Some large financial institutions with swap businesses that dwarf those of the 2008 crisis dispute these goals because they contend it could be costly or hinder their competitiveness.

But we’ve heard this before. It’s easy for financial institutions to avoid reforms by setting up shop in an offshore locale, even if it’s not much more than a tropical island P.O. Box.

They’ll take the American jobs overseas but may operate their swaps business without adequate transparency, risk management and the other common-sense requirements in Dodd-Frank.

It is rational for financial institutions to try and engineer around our regulations.
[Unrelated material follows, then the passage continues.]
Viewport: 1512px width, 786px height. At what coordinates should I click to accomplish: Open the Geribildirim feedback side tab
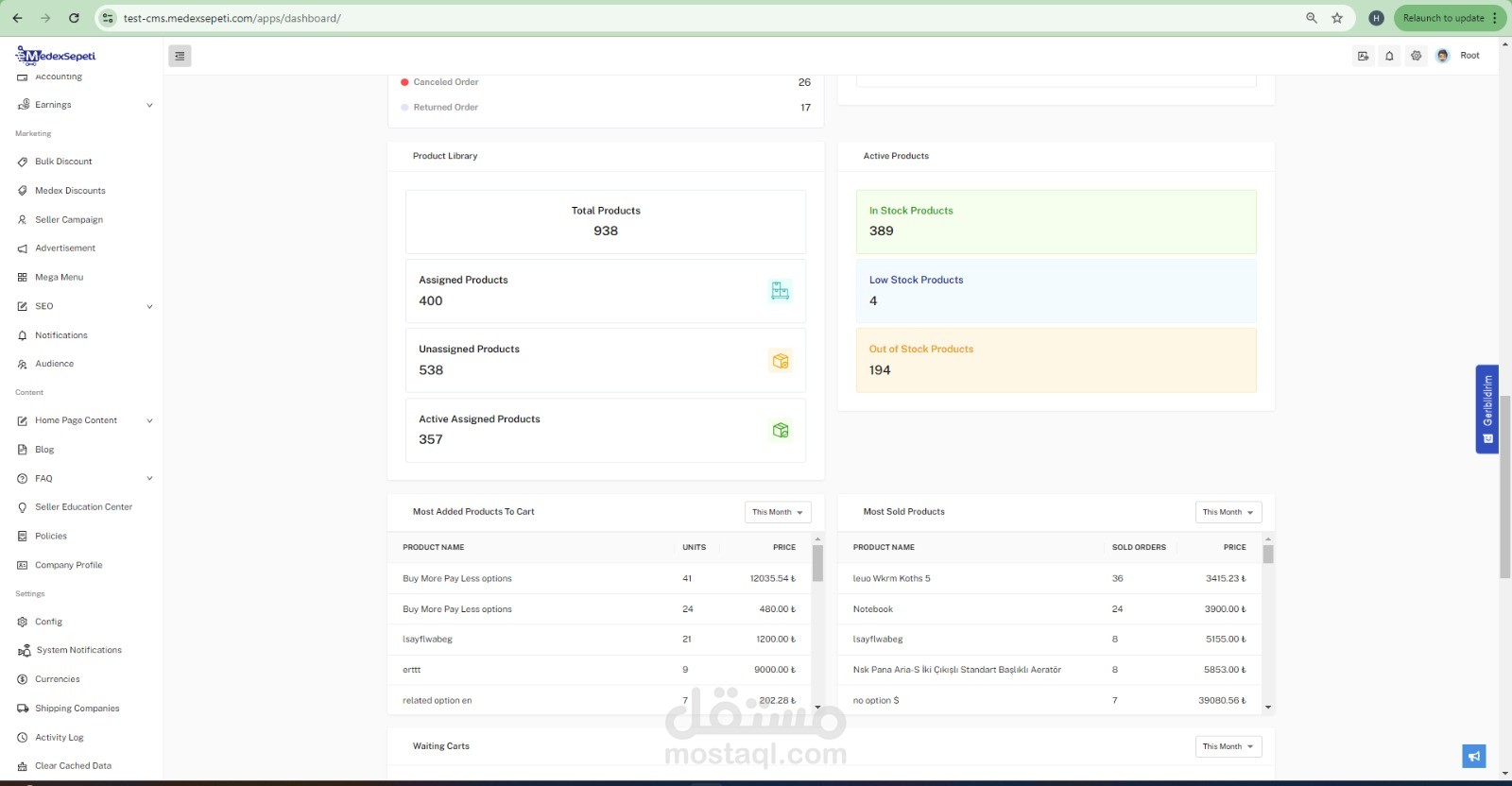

Our job, however, is to protect the American public.

Conclusion

We meet today on June 6, the day that American and allied forces stormed the beaches of Normandy.

My dad was serving in the Pacific then, and I think of him today.

After the war, he took his $300 mustering out pay and started what became the family business. And he knew that if he didn’t make payroll, nobody was going to bail him out.

I’m sure if he were alive he would say it shouldn’t be any different for banks and other large financial institutions. That’s what Congress said, as well, in passing Dodd-Frank.

Companies, large and small, should be free to innovate, to grow, and, yes, to fail without taxpayer support.

Swaps market reform is a key component in ensuring that firms are not too interconnected, too complex or too in the shadows of the market to fail.

If the offshore operations of financial institutions are allowed a free pass from reform, though, we will not fulfill Congress’ intent to end “too big to fail.”

At some point in the future, someone will be calling the U.S. Treasury Secretary with bad news: a U.S. financial institution is failing under the weight of its overseas swaps business. And what else might he or she say? The public was on the losing end of the deal, in part, because the CFTC back in 2013 knowingly left offshore operations out of common-sense reform.